I have a gpgpu program using the driver api that does some of the pre-calculation on the cpu. In this regard, the gpu load is about 80%. And this cannot be changed. Therefore, I made it so that two copies of processes/threads were launched on one gpu. At the same time, the gpu load increased to 100% and, in connection with this, the calculation speed increased. However, I recently tested this application on an RTX 4070ti and noticed that despite the fact that the load on the gpu when starting two processes/threads still increases, the computational speed is less than when one process/thread is started.
This is weird. Perhaps now kernels from different processes are being executed in a time-sliced rather than round-robin behavior?
How can this be explained? And how to avoid this performance degradation?
Update. Using Nsight Compute on RTX4070 i can see that when one process is executed on GPU, kernel duration is 0,98 msec. When other process started on the same GPU in parallel, then duration of the kernel execution in the first process is 2,25 msec.
On RTX2070 kernel duration does not change if two processes working or the only one.
It seems that on RTX4070 kernels are executed in a time-sliced manner. And maybe that’s why, though gpu load growth, the calculation speed decreased?

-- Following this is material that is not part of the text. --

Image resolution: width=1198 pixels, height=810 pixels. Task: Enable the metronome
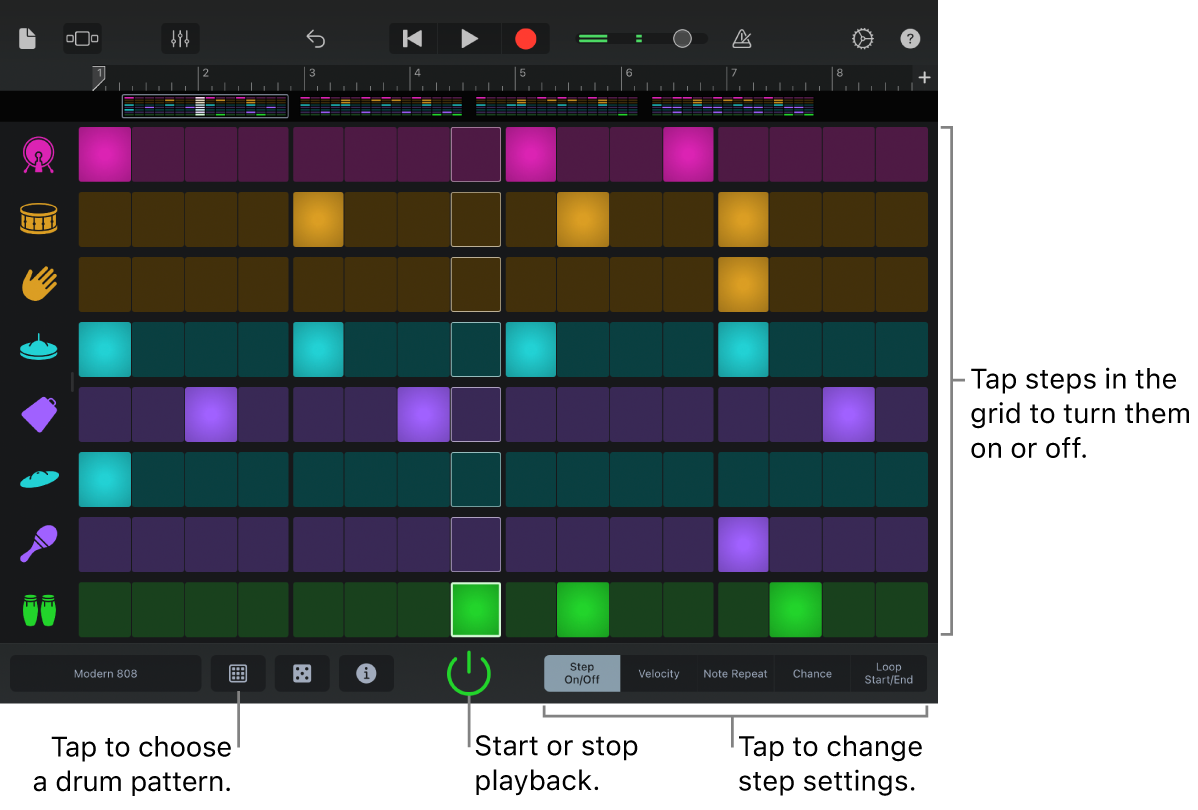click(741, 38)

Is it possible to change this behavior.
Any thougths ? Somebody?
You don’t have any direct control over whether time-slicing or round-robin is used as a context-switch/sharing mechanism when multiple processes are used.
It’s certainly possible or imaginable for me that if you observed a round-robin kernel execution scheme, and compared it to a time-sliced context switching scheme, that the wallclock kernel duration itself could be longer in the time sliced case.
I guess if I were dealing with this, I would seek to either issue the work from the same process, or else to use MPS.
To be clear, I have no idea what is happening in your case. It’s not possible to discern anything from the information provided.